• _TO DO_:
Please count the lines in the material below that contain the string "height", and reply with only that number.

• _DATA ENTRIES_:
** Begin **
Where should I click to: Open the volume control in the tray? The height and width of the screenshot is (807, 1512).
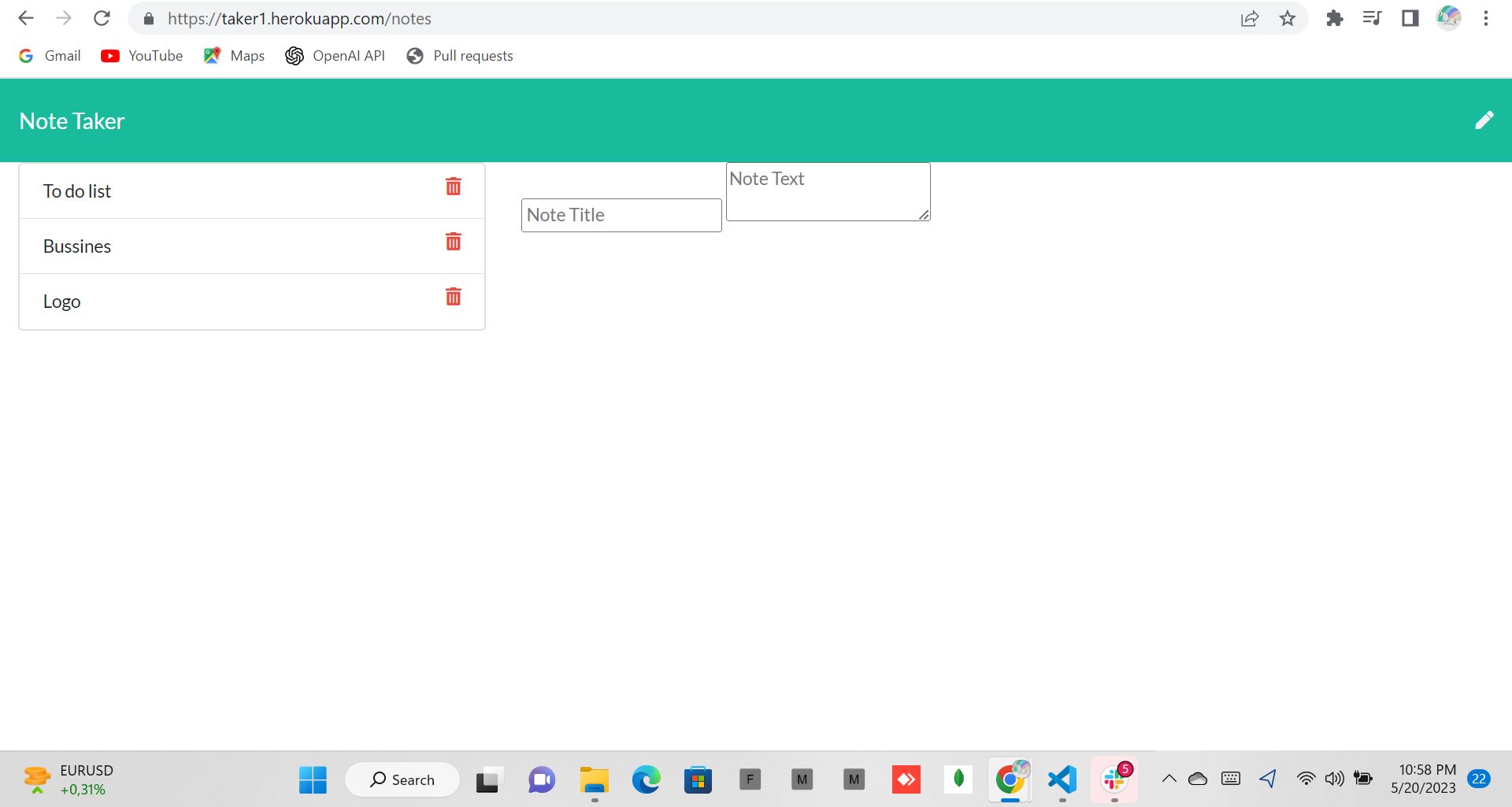1334,779
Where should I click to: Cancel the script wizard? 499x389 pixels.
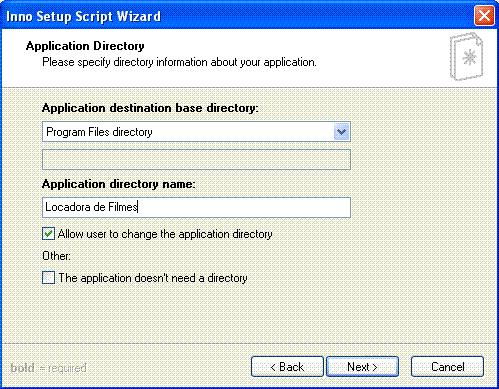(447, 367)
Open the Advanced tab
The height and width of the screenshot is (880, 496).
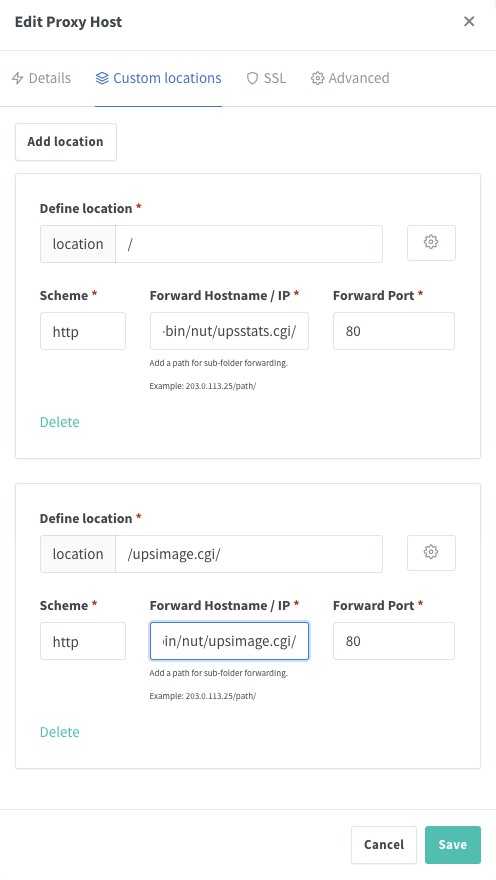point(350,78)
** End **
• _CORRECT ANSWER_:
2